**Data extracts:**
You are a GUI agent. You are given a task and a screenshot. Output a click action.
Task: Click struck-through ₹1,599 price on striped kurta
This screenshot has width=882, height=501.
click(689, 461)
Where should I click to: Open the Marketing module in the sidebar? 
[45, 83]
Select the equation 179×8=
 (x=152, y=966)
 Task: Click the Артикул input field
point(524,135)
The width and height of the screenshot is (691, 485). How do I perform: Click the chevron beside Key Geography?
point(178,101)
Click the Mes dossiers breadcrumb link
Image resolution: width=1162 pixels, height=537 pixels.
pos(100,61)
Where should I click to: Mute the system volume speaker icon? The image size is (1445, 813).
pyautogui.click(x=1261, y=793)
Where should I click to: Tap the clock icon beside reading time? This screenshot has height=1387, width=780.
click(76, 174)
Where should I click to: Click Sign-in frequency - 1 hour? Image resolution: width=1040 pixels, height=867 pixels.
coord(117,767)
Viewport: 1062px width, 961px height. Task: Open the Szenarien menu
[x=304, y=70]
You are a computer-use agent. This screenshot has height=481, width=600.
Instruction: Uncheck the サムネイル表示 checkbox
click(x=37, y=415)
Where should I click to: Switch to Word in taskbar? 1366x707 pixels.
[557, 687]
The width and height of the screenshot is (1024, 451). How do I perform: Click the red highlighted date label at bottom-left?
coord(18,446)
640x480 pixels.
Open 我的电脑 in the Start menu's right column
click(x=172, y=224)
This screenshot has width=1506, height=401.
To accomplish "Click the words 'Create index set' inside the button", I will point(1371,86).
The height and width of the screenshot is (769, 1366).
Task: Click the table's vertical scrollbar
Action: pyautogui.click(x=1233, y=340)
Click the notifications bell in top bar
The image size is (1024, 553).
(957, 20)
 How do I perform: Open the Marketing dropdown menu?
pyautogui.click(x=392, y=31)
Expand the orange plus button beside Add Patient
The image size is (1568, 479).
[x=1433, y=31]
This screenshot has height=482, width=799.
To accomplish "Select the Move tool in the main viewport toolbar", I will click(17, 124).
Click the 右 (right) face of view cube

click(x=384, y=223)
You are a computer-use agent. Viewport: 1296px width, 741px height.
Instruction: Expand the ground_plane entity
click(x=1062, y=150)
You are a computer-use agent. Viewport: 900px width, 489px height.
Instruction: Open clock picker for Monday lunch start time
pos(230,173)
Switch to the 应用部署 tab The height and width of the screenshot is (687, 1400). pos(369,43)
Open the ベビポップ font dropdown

**Prompt:** Work out, please, how many lines above contain "computer"; answer only with the number.

**Problem solution:** 3